**What is being asked:**
Turn the lines of the items below into a numbered list, skipping any blank lines. Leave the pictures out of your answer.

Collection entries
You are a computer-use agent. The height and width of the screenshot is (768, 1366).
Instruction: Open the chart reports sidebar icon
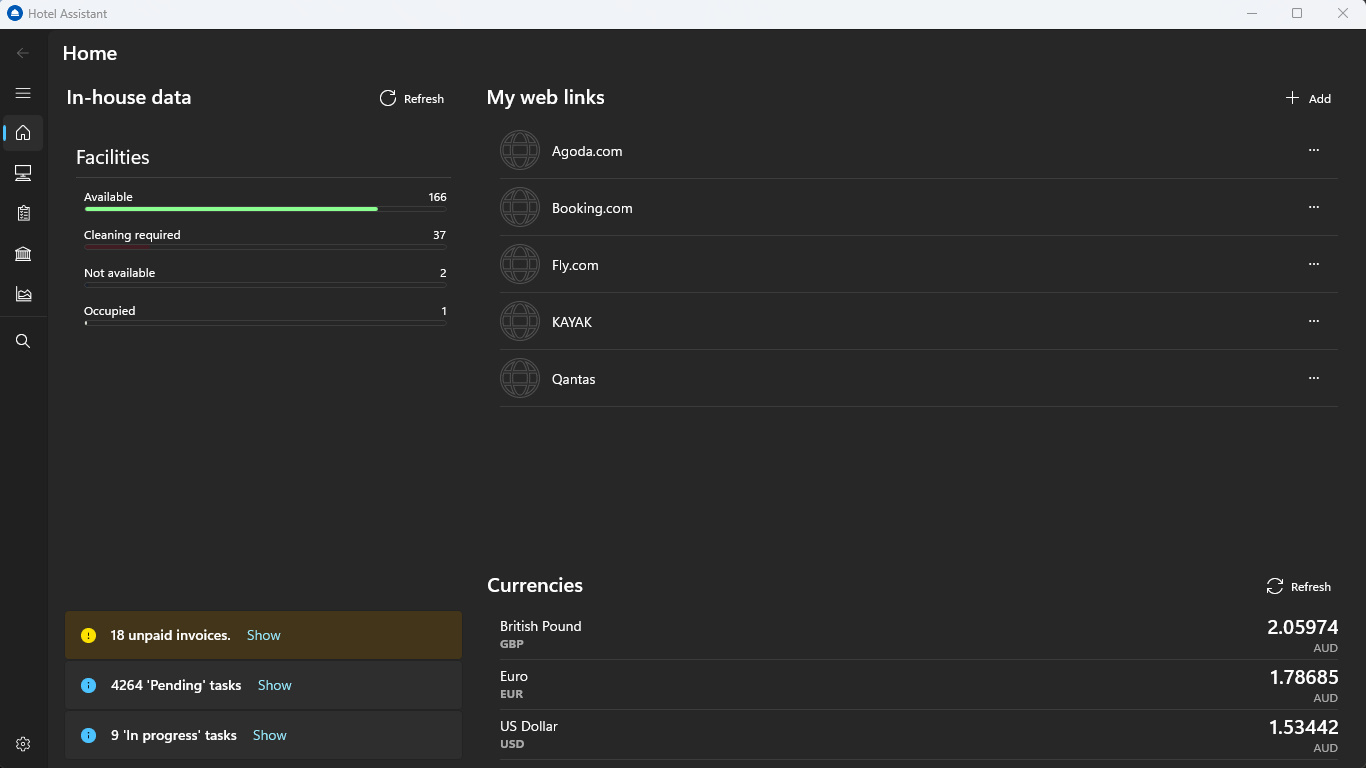click(x=23, y=294)
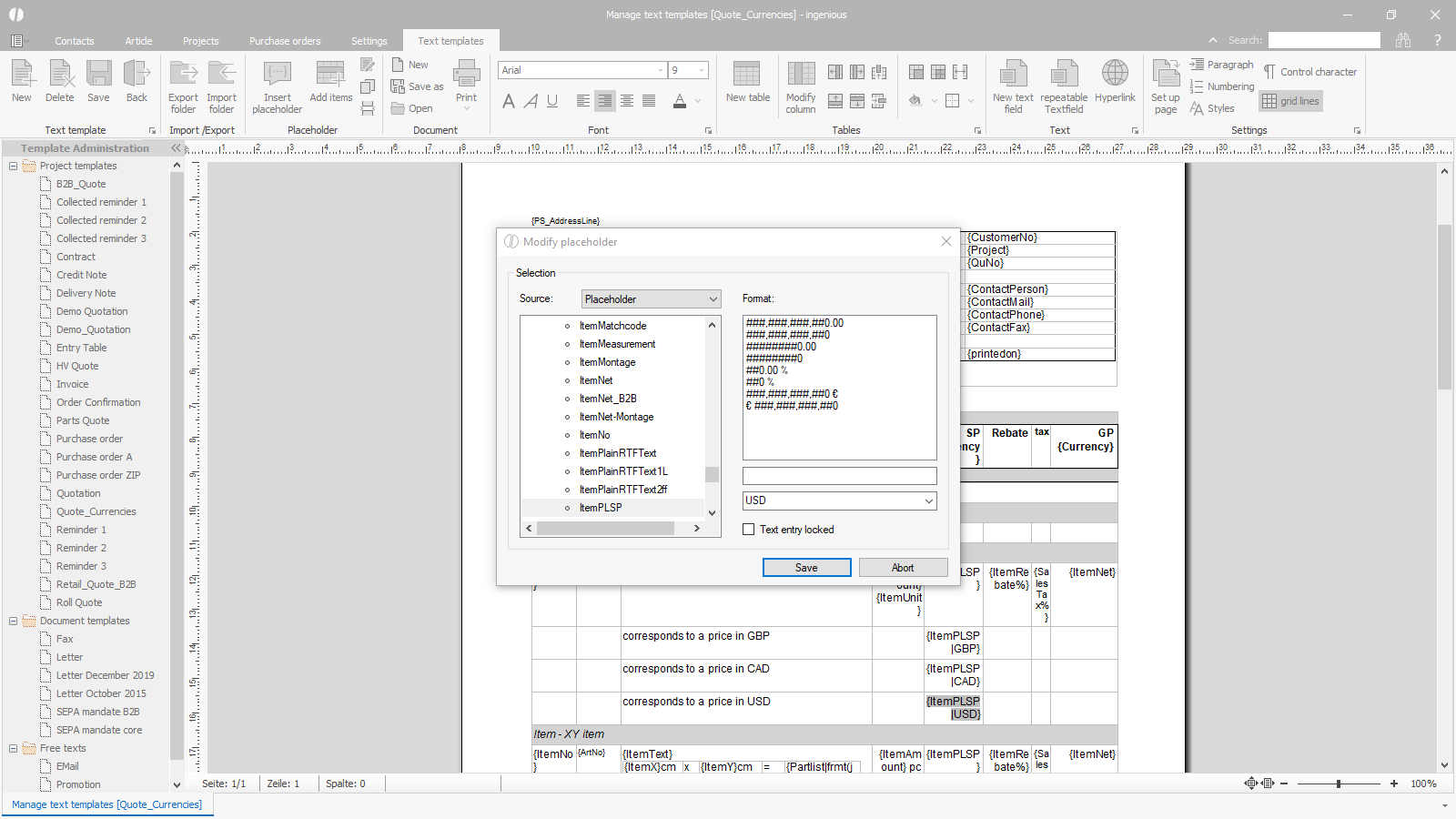Click the New table icon
Screen dimensions: 1456x819
(x=747, y=75)
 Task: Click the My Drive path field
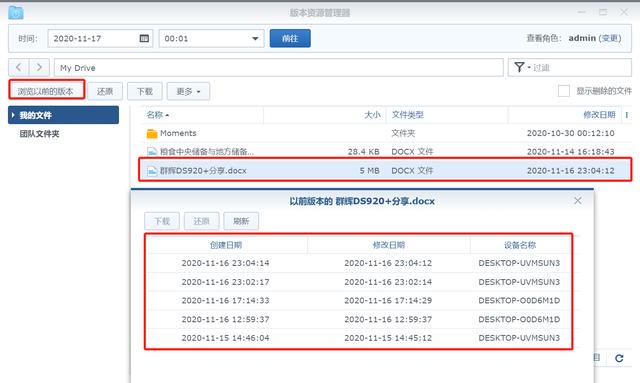point(278,67)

**Solution for this problem:**
1. You are a computer-use agent. The height and width of the screenshot is (768, 1366).
2. Instruction: Open the chart reports sidebar icon
3. click(x=23, y=294)
4. Click the New table icon
5. Screen dimensions: 1456x819
6. (x=747, y=75)
7.  Task: Click the My Drive path field
8. point(278,67)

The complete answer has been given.